- Instructions for the task -
Render as a JSON list of strings, one string per line and no blank lines, the items starting with the line containing "This screenshot has width=1035, height=650." and going on through the end of the items, leaving out the pictures.

- Material shown -
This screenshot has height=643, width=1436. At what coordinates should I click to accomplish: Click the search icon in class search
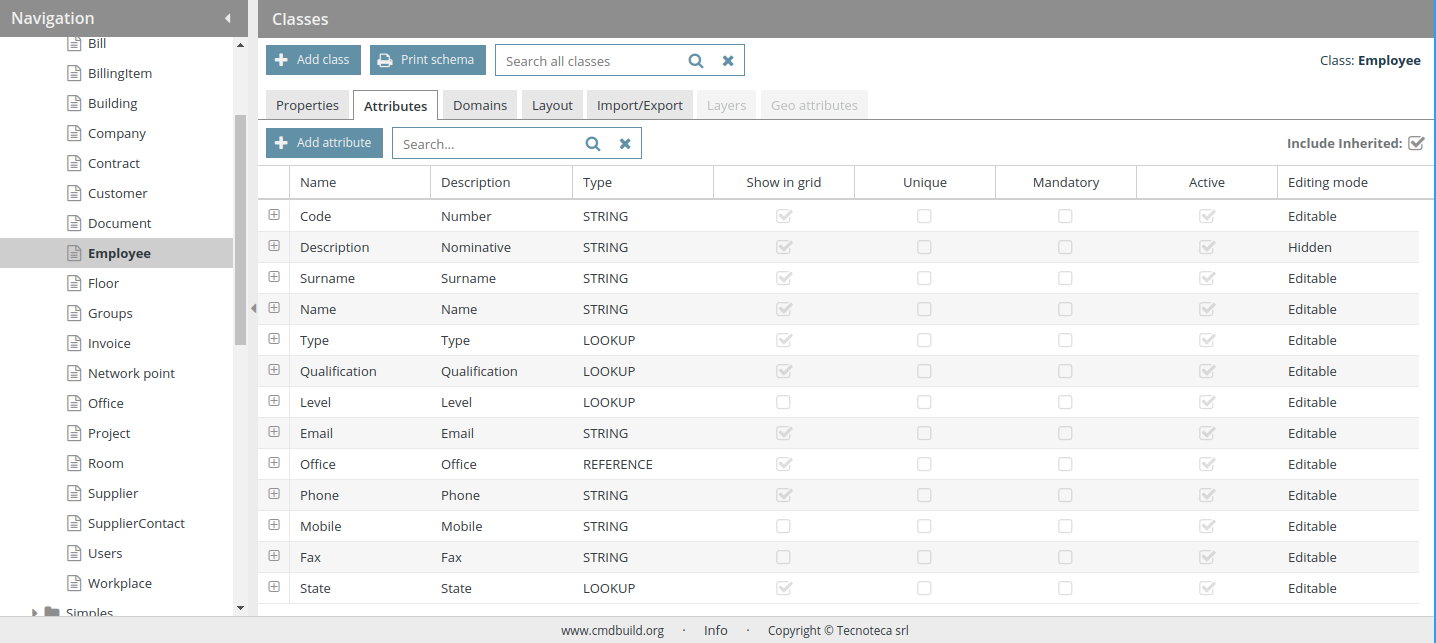point(696,61)
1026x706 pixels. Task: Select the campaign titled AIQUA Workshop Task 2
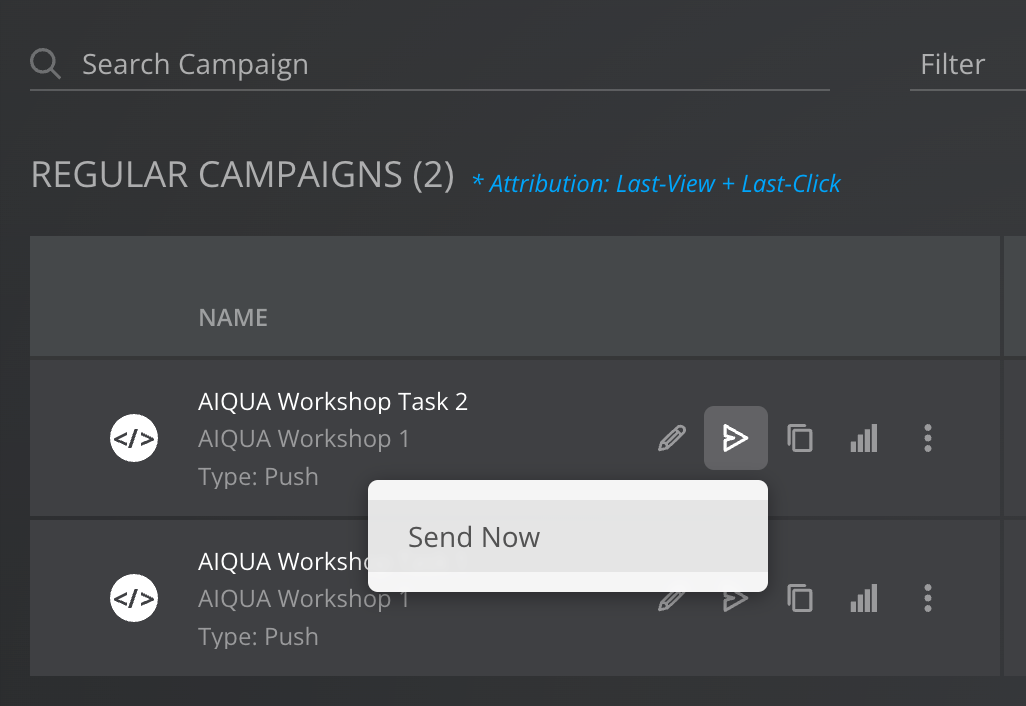click(333, 401)
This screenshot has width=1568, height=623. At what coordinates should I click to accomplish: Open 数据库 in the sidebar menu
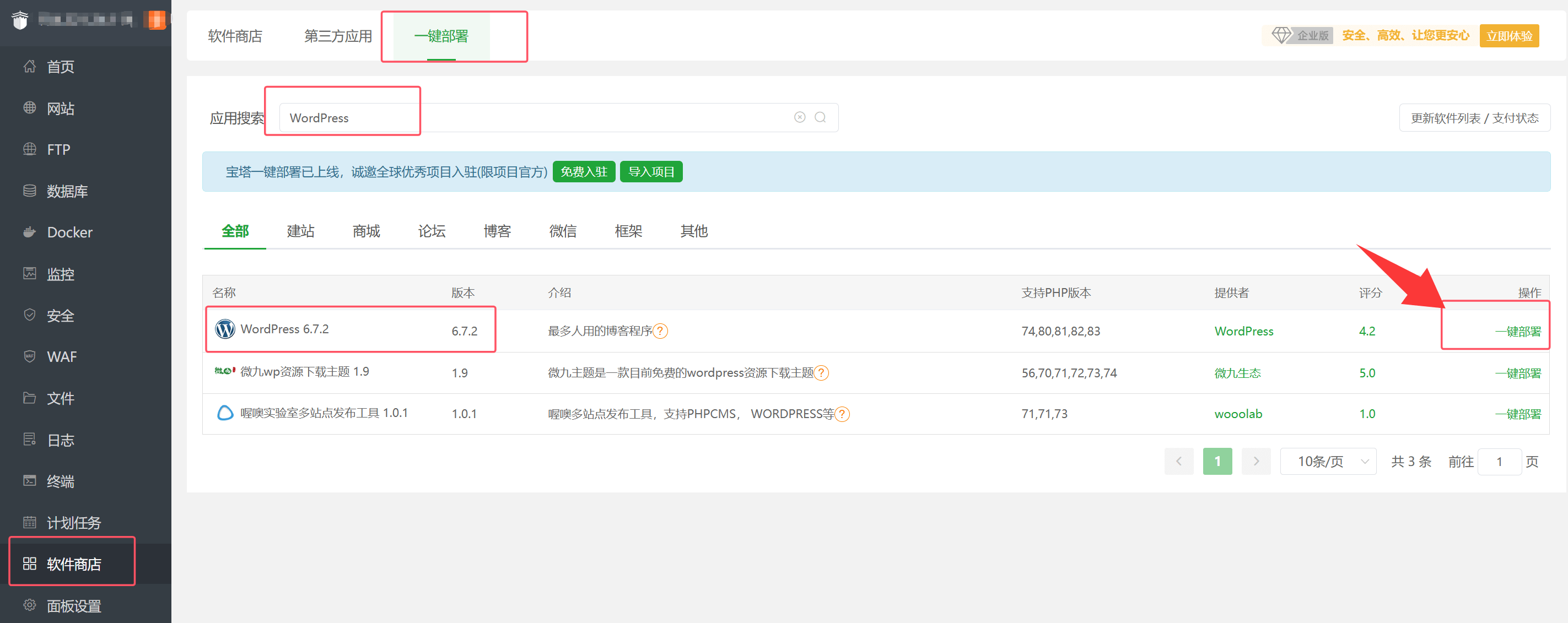(x=67, y=191)
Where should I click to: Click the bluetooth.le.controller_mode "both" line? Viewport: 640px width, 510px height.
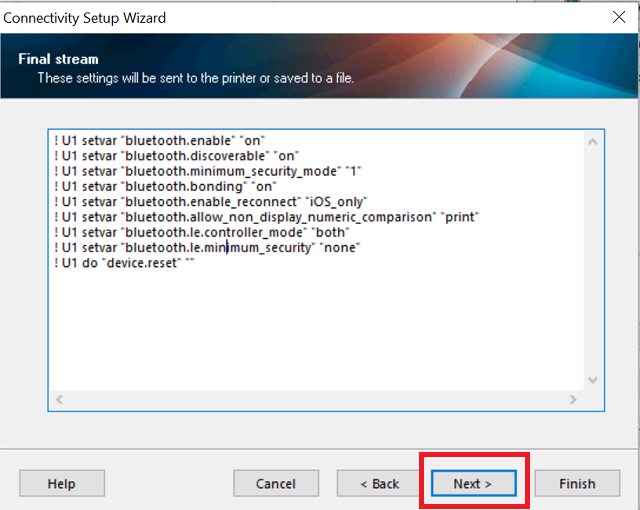pos(202,232)
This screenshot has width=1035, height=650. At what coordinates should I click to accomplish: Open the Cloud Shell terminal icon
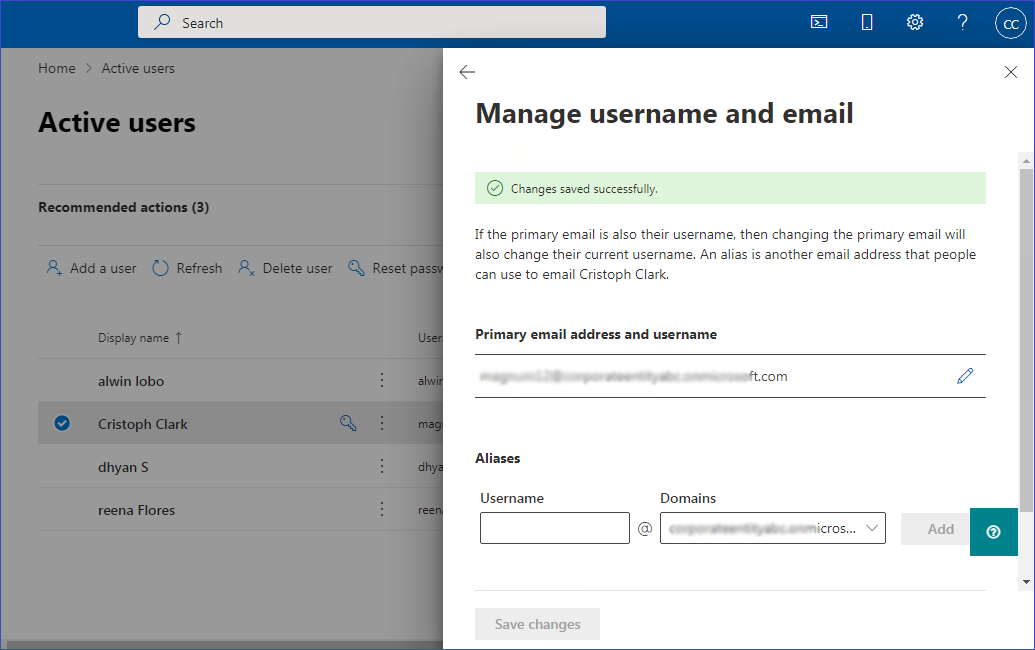point(819,22)
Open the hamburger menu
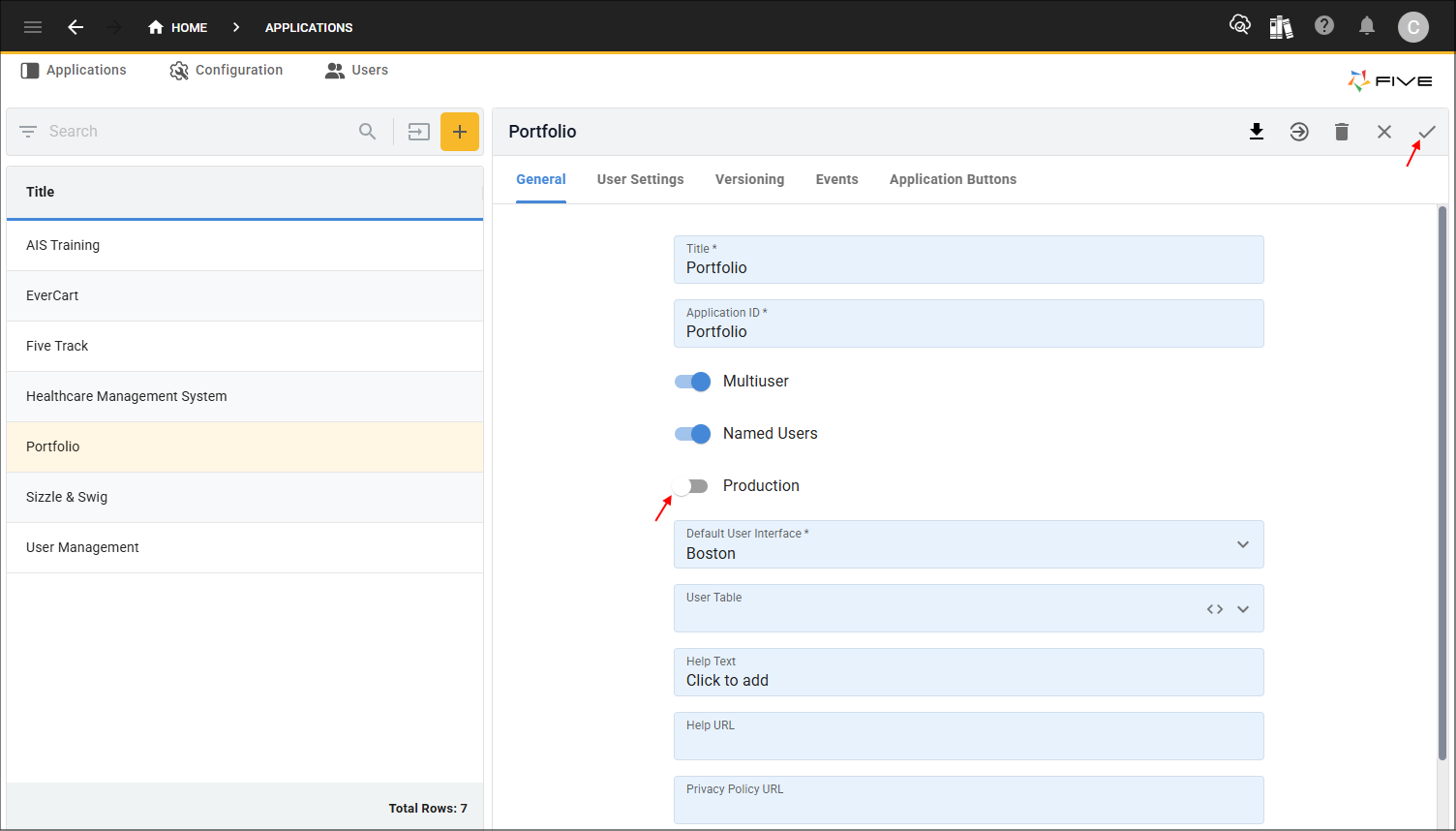Screen dimensions: 1456x831 33,27
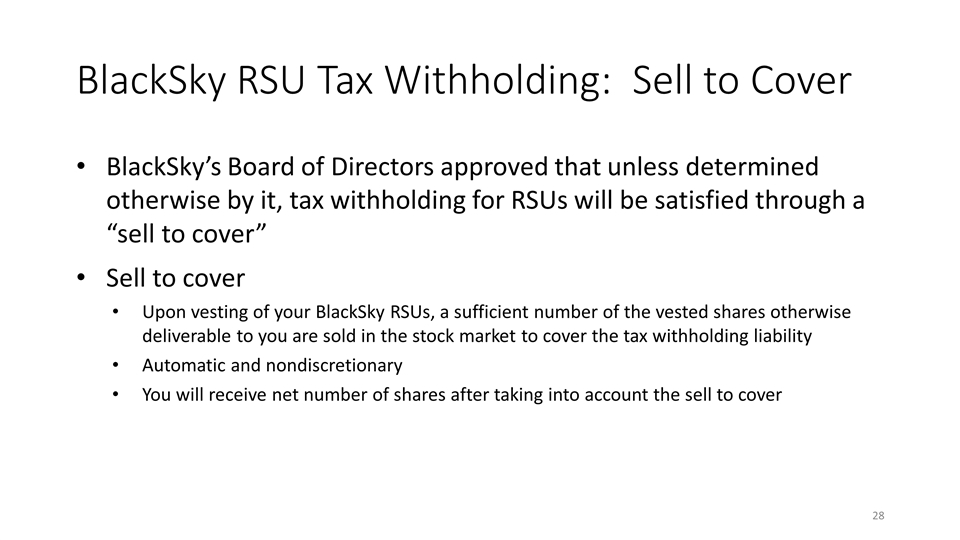Select the "Automatic and nondiscretionary" sub-bullet
The width and height of the screenshot is (960, 540).
(x=272, y=365)
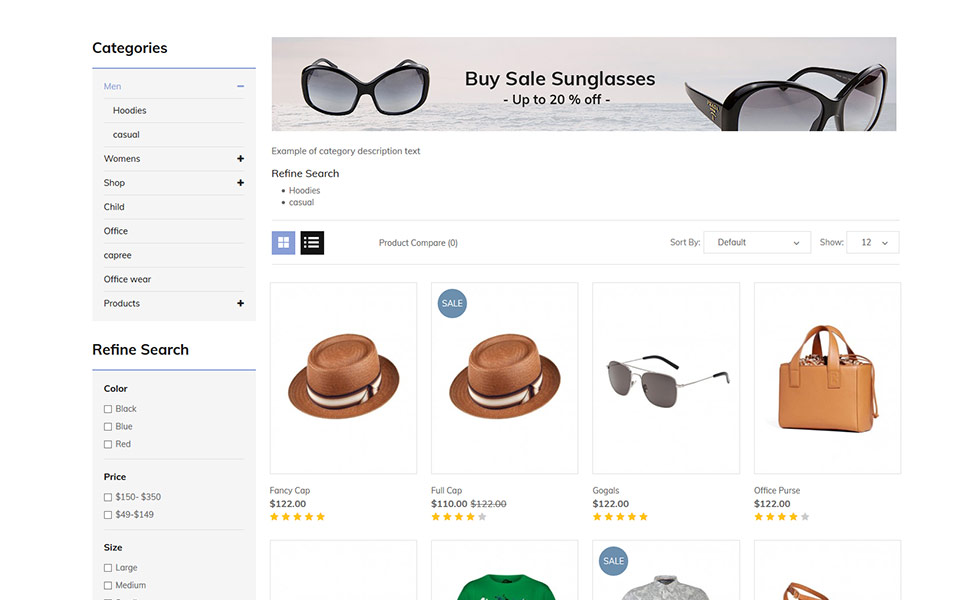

- The result -
[
  "This screenshot has width=1035, height=650. At what coordinates should I click to accomplish: Open the Cloud Shell terminal icon",
  "point(819,22)",
  "Open the hamburger menu",
  "Screen dimensions: 1456x831 33,27",
  "Select the \"Automatic and nondiscretionary\" sub-bullet",
  "The width and height of the screenshot is (960, 540).",
  "(x=272, y=365)"
]